A screenshot from Auntie Pixelante's Defend the Land. Women in white dance in a field; the caption implores you to find the impostor who has a penis!

A few items from the past month that I wanted to bring to our readers’ attention:

First, Auntie Pixelante has created a game called Defend the Land, which is a satire of transphobic “women-born-women” policies at music festivals like MichFest. It was created in response to a self-identified feminist posting a list of names and other identifying information of trans women who attended MichFest despite of or in protest of the policy. Auntie writes:

obviously i was fucking pissed off at having to interrupt work on my new game to have to worry about the safety of fellow transwomen at the hands of self-identified “radical feminists.” so i took a four hour break to make this game about defending the land from trans wolves in womyn’s clothing. (it took four hours because i made it in stencyl.) it’s a FIND THE HIDDEN OBJECT game. the hidden object is a penis. (there’s no violence or slurs in the game, if you have a hard time dealing with that stuff. but this is a game about transmisogyny, and we should all have a hard time dealing with that stuff.)

Border House author Denis has some in-depth analysis at GayGamer.net. This is definitely an important game to check out.

Our second item is another game Denis wrote about recently for GayGamer, Molleindustria’s Phone Story, an iPhone game that tells players about the human rights abuses that go into making the device they are holding and further shows through gameplay how the player is complicit in the process.
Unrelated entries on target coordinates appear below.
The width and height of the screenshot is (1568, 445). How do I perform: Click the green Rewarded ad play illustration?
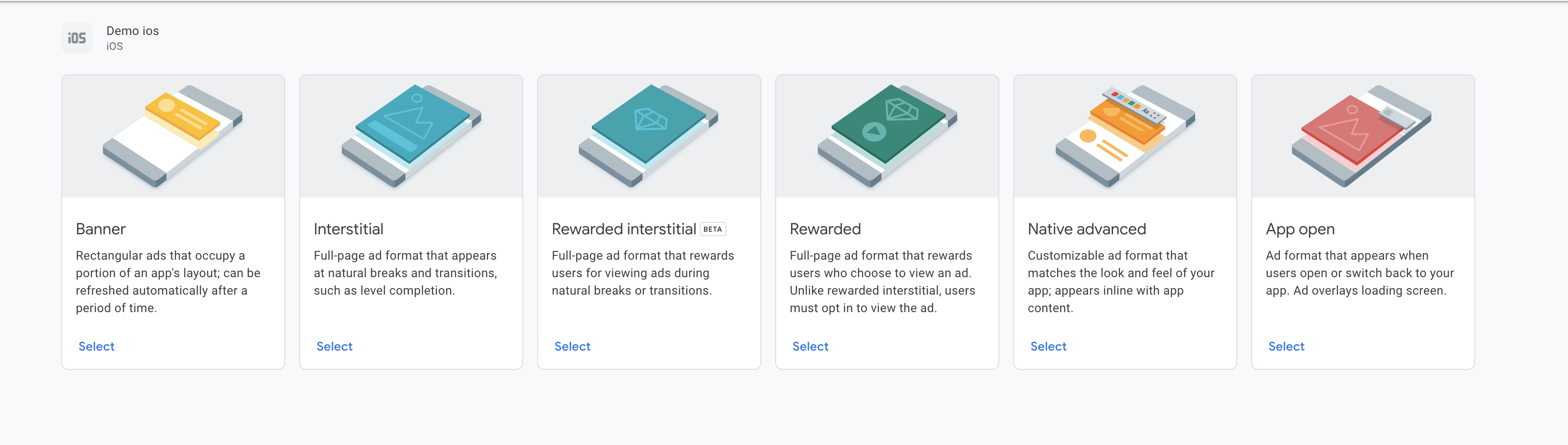887,136
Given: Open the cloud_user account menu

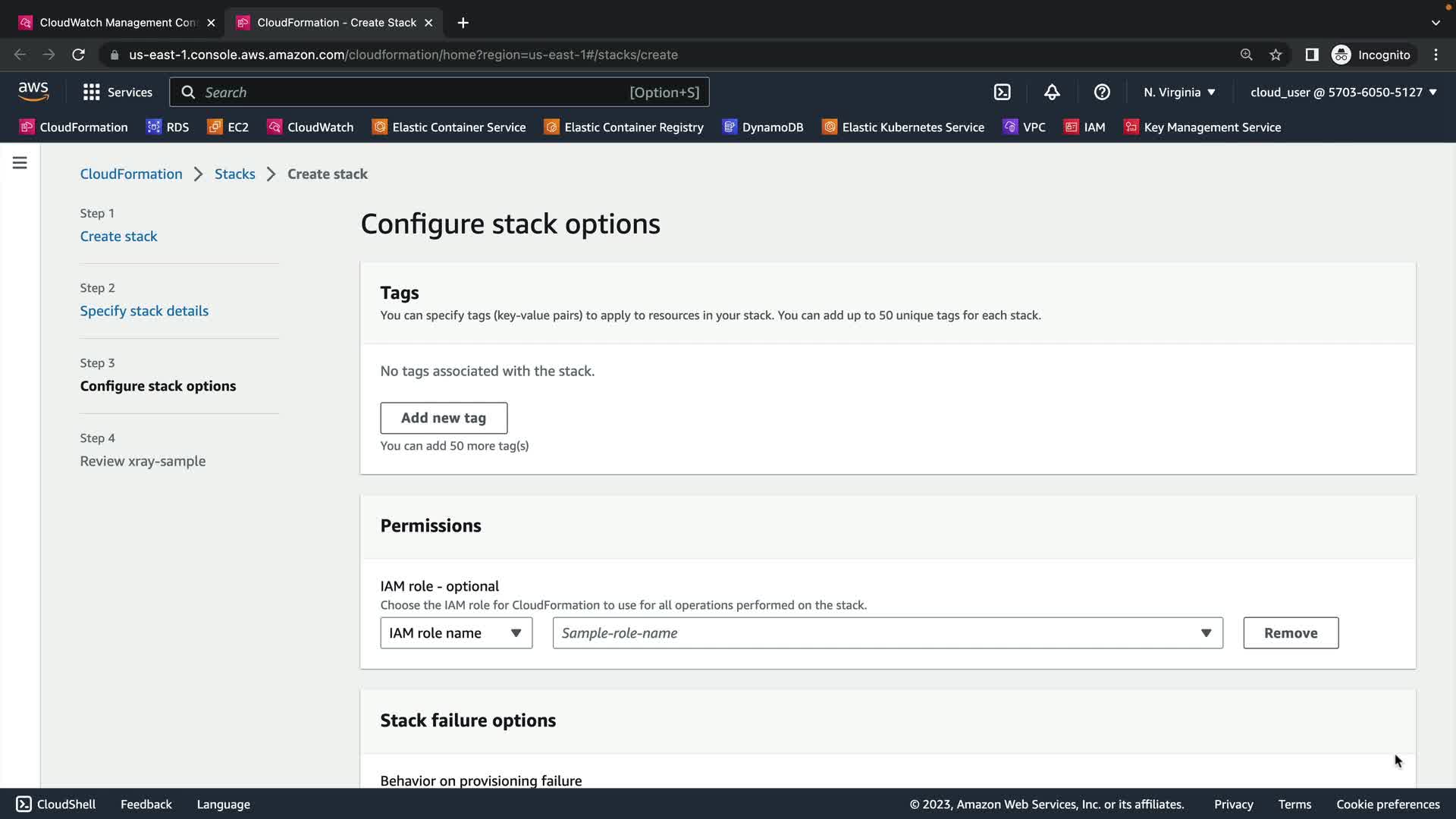Looking at the screenshot, I should (1343, 92).
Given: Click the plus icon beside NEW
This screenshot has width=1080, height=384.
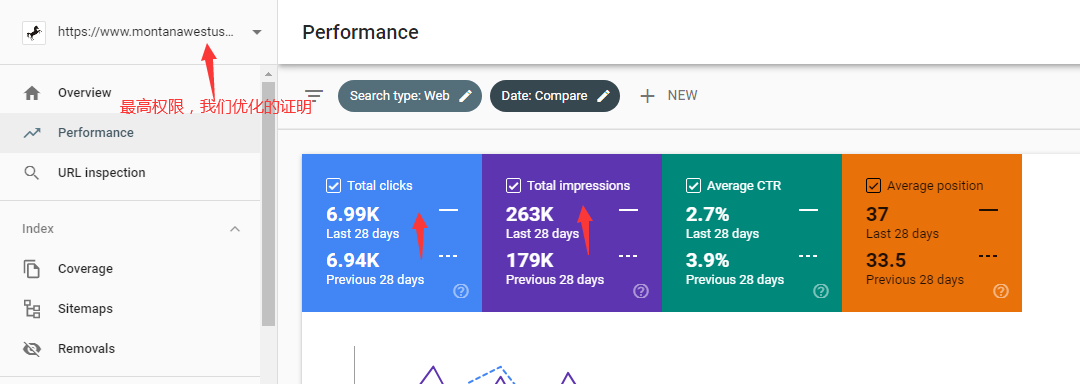Looking at the screenshot, I should click(x=647, y=96).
The contrast of the cartoony style and minigames with the disturbing subject matter and horrifying actions the minigames represent makes for effective satire.

The game was only available on the iTunes App Store for a few hours, but Denis was able to grab the game, and a video is included in his post. According to this Gamasutra interview with the developer, the game was carefully designed so as to comply with Apple’s guidelines, but it was pulled anyway. However, the game is now available for Android.

In the Gamasutra interview, Molleindustria’s Paolo Pedercini explains the team’s goal in creating this game:

“We don’t want people to stop buying smartphones,” he notes, “but maybe we can make a little contribution in terms of shifting the perception of technological lust from cool to not-that-cool. This happened before with fur coats, diamonds, cigarettes and SUVs — I can’t see why it can’t happen with iPads.”

Lastly, Kill Screen has an interview with Dr. Michael Baran, creator of a game called Guess My Race, a 2011 Games For Change finalist. The game asks players to choose a person’s race based on just a photograph. It is inspired by exercises Dr. Baran did with children:

I took pictures of hundreds of people at Election Day—I just took pictures of whoever let me, and laminated them, and used them to make little games for kids, just like cards: Sort these people into groups by who looks the same and who looks different; tell me about this group; what makes this group different from that group? I did these little games that were kind of like cognitive psychology experiments, and tried to be really systematic; be inspired by academics but make the research fun to figure out what kids know about race.

The fact that the game is quite difficult shows how race is socially constructed and that you can’t necessarily tell someone’s race by how they look. The game is available for iOS devices.